— EXERCISE GOAL —
Convert the material between the lines holding "You are a GUI" and "click(x=38, y=427)", inclusive, into a numbered list, omitting any blank lines and leaving out the pictures.

____ LISTED RECORDS

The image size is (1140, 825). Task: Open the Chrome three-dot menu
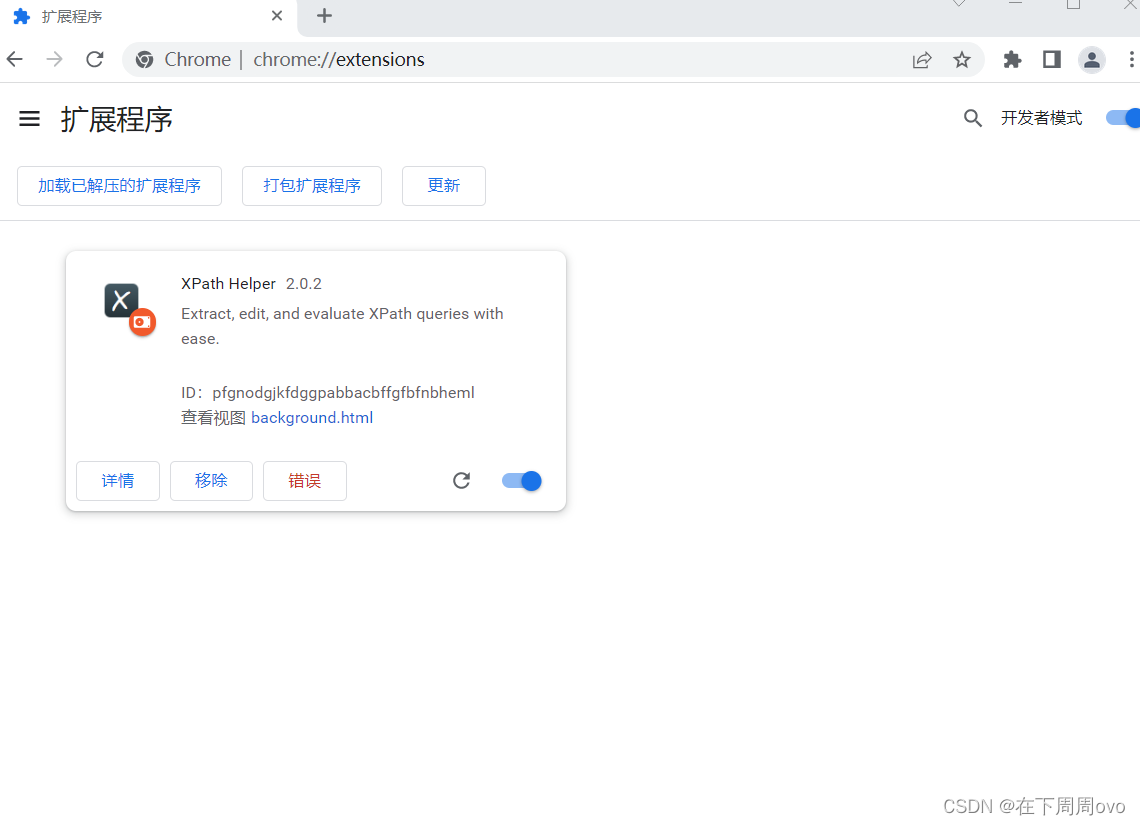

________
____ LISTED RECORDS

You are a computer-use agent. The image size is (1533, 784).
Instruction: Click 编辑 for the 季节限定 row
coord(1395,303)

________
____ LISTED RECORDS

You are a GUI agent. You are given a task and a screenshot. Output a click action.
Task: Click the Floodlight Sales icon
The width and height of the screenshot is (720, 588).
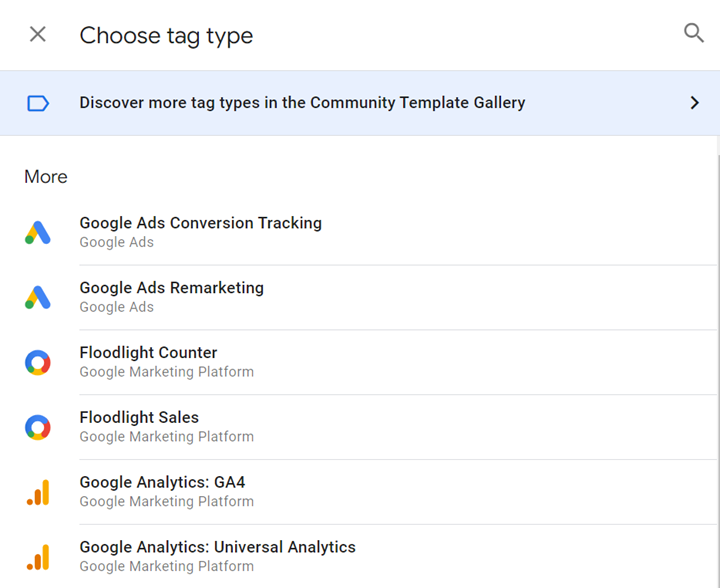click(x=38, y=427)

________

— COMPLETE OUTPUT —
1. You are a GUI agent. You are given a task and a screenshot. Output a click action.
2. Task: Click the Floodlight Sales icon
3. The width and height of the screenshot is (720, 588).
4. click(x=38, y=427)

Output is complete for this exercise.